Empat Kesalahan dari Gembar-gembor “Kelebihan Kapasitas Produksi”

2024-04-25 14:57:55  

Menteri Luar Negeri Amerika Serikat Antony Blinken memulai kunjungannya ke Tiongkok pada hari Rabu kemarin. Menjelang keberangkatannya, pihak AS sengaja membocorkan tujuannya berkunjung ke Tiongkok, yakni untuk menyatakan keprihatinan AS terhadap “kelebihan kapasitas” Tiongkok di sektor energi baru. Untuk sementara waktu yang lalu, AS terus menggembar-gemborkan isu “kelebihan kapasitas” dan menjadikannya sebagai instrumen terbaru “perang kognitif ekonomi”. Sekarang, mari kita analisa hal tersebut.

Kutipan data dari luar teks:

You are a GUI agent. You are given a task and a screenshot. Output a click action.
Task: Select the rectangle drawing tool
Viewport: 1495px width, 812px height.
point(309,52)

Pertama, sebagian orang di AS menghubungkan kapasitas produksi dengan perdagangan internasional, dan berpendapat bahwa membludaknya ekspor berarti kelebihan kapasitas produksi. Kesalahan yang didapati dari kesimpulan itu ialah mereka telah salah menyamakan ekspor produk dengan “kelebihan kapasitas”, yang ternyata tidak sesuai dengan nalar sehat ekonomi, juga bertentangan dengan tren globalisasi.

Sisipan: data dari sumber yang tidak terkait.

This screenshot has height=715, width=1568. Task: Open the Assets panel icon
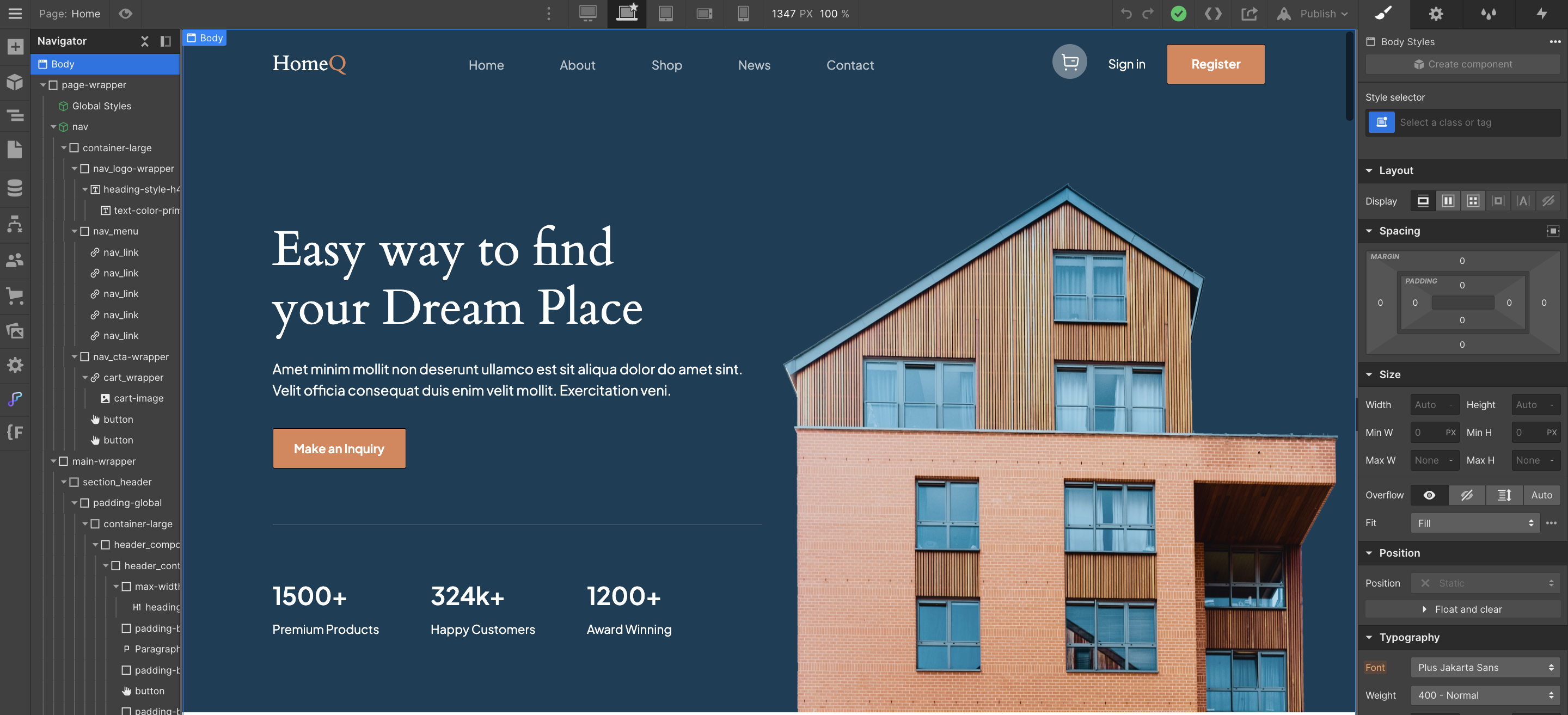15,331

Dalam sistem ekonomi dengan tingkat pembagian kerja yang tinggi di dunia, output dan permintaan tidak boleh terbatas di satu negara atau daerah tertentu. Dilihat dari praktik masing-masing negara, gejala seperti kapasitas produksi di sektor tertentu yang melebihi permintaan domestik banyak ditemukan dan lumrah saja, dan oleh karenanya, ekspor pun menjadi hal yang normal. Misalnya chip buatan AS dan mobil buatan Jerman, 80 persen di antaranya diekspor. Adapun jet penumpang keluaran Boeing dan Airbus juga diekspor dalam jumlah besar. Jika kita juga berpikir menurut logika sejumlah orang di AS, maka kita pun akan bertanya, apakah ekspor Barat ke Asia sama dengan kelebihan kapasitas? Andaikata produksi hanya bisa dilakukan untuk memenuhi permintaan sendiri atau hanya untuk satu negara, maka mana mungkin ada perdagangan antar negara?

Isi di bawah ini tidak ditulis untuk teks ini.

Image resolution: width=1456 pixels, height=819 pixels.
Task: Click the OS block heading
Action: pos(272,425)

Barangkali demi menutupi kesalahan logikanya, maka sebagian orang di AS sengaja mengalihkan sorotan ke kapasitas Tiongkok di bidang energi baru yang menurutnya juga terjadi kelebihan kapasitas. Apakah benar begitu? Biarkanlah data yang berbicara. Menurut perhitungan Badan Energi Internasional, untuk mewujudkan target netralitas karbon pada tahun 2030, diperlukan 45 juta unit mobil energi baru (NEV) dan 820 gigawatt kapasitas terpasang pembangkit listrik tenaga surya, yang masing-masing adalah 4,5 dan 4 kali lipat dari tahun 2022.

Nyata sekali, kapasitas produksi saat ini masih belum dapat memenuhi permintaan pasar. Sebagai pasar energi terbarukan terbesar di dunia dan negara utama manufaktur, kapasitas bermutu tinggi Tiongkok bukan kelebihan, melainkan sangat dibutuhkan oleh dunia.

Produk-produk energi baru Tiongkok dapat menciptakan keunggulan komparatif bukanlah karena mengandalkan subsidi pemerintah, melainkan hasil inovasinya sendiri, yang didukung oleh rantai produksi dan rantai pasokan yang lengkap, serta pasar super besar dan SDM yang melimpah.

Dilihat dari tatanan politik, tahun ini AS akan menggelar pemilihan presiden. Seorang pemimpin AS berkoar akan mengambil tindakan terhadap mobil listrik Tiongkok. Ia menyatakan hal itu di salah satu negara bagian yang menjadi basis industri otomotif. Ternyata, AS menggembar-gemborkan “kelebihan kapasitas” produksi untuk mencari alasan melakukan proteksionisme, sekaligus memperoleh lebih banyak suara dukungan dari para pemilih.

Jika dianalisa secara mendalam, maka di balik gembar-gembor “kelebihan kapasitas” tersebut tersembunyi mentalitas perang dingin serta logika hegemoni yang mengakar cukup kuat di AS. Sedangkan dari perspektif lain, bukankah hal itu mencerminkan kemerosotan hegemoni AS?